#### [Exercise instructions]
I would like every record reproduced exactly, with the pictures left out.

** Opening Dataset excerpts block **

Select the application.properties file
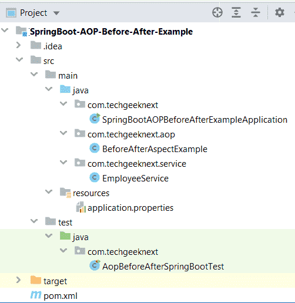pyautogui.click(x=130, y=208)
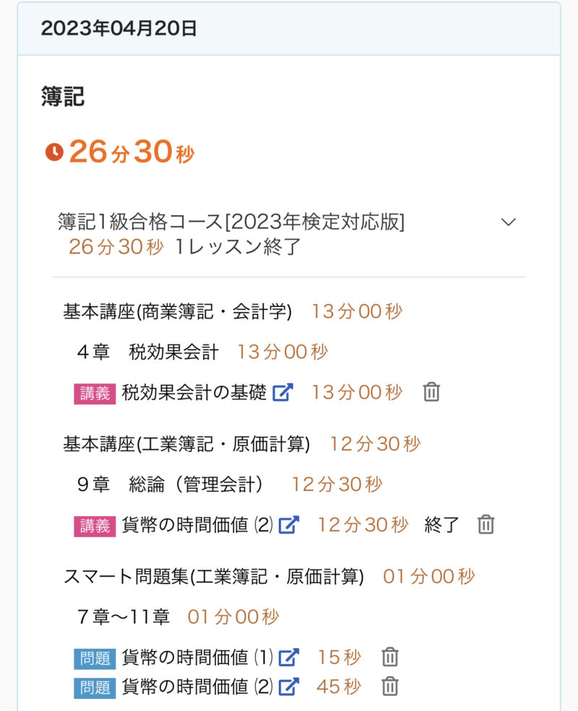Select 基本講座(工業簿記・原価計算) section heading
Image resolution: width=578 pixels, height=711 pixels.
pos(186,444)
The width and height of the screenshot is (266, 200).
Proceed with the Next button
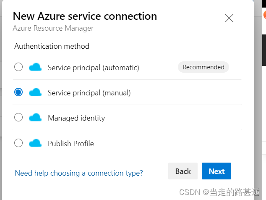216,171
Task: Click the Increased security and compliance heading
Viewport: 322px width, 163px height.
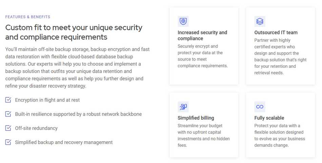Action: (x=202, y=36)
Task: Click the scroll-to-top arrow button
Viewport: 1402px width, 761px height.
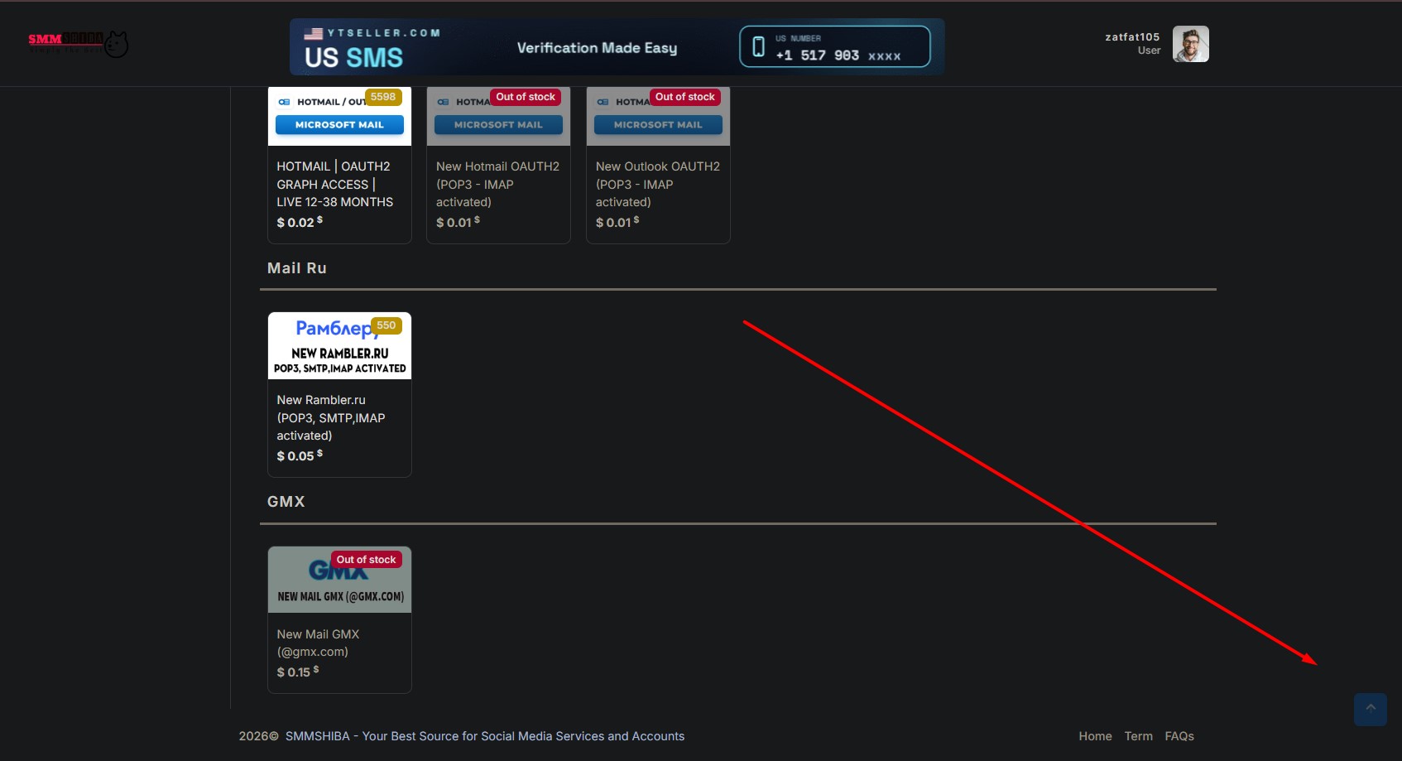Action: (1370, 709)
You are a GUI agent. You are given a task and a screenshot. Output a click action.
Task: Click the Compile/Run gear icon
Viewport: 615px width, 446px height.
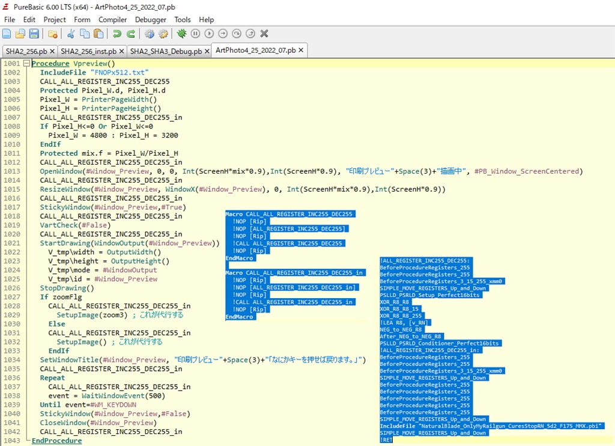click(x=149, y=34)
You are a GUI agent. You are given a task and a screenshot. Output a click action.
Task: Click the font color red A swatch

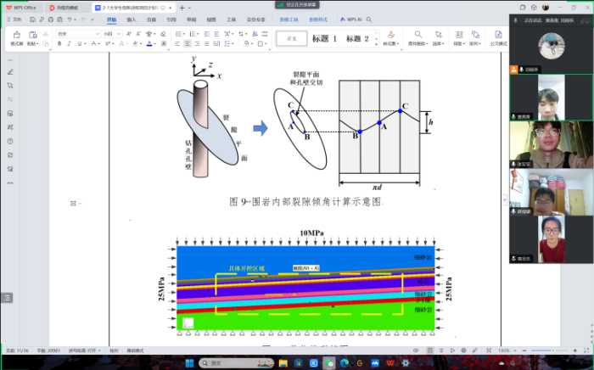[149, 43]
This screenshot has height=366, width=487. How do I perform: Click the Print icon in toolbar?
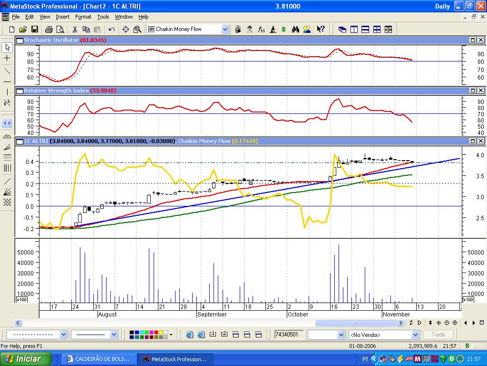pos(49,29)
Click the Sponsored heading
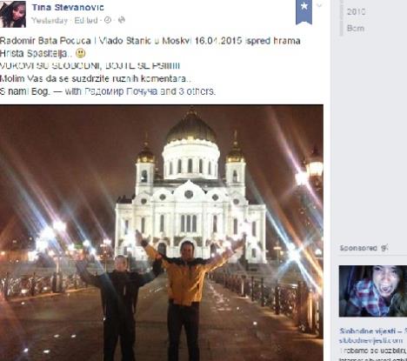 358,248
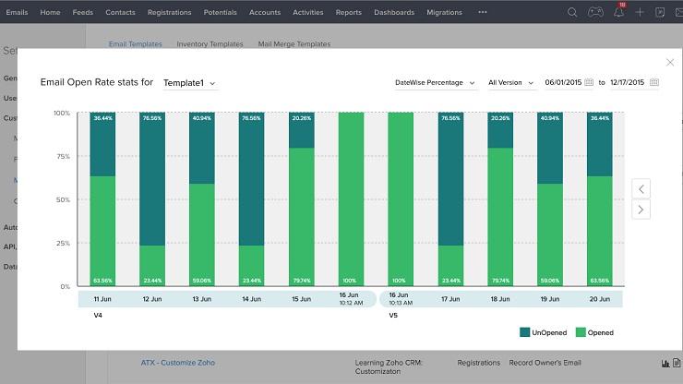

** Closing Dataset excerpts block **

#### [Response below]
Select the application.properties file
pyautogui.click(x=130, y=208)
Select 基本講座(工業簿記・原価計算) section heading
Image resolution: width=578 pixels, height=711 pixels.
pos(186,444)
The width and height of the screenshot is (266, 200).
Proceed with the Next button
216,171
Task: Click the Increased security and compliance heading
Viewport: 322px width, 163px height.
Action: (x=202, y=36)
Task: Click the scroll-to-top arrow button
Viewport: 1402px width, 761px height.
Action: (1370, 709)
You are a GUI agent. You are given a task and a screenshot. Output a click action.
Task: Click the Compile/Run gear icon
Viewport: 615px width, 446px height.
click(x=149, y=34)
You are a GUI agent. You are given a task and a screenshot. Output a click action.
Task: Click the font color red A swatch

[149, 43]
This screenshot has height=366, width=487. How do I perform: Click the Print icon in toolbar?
pos(49,29)
Click the Sponsored heading
 358,248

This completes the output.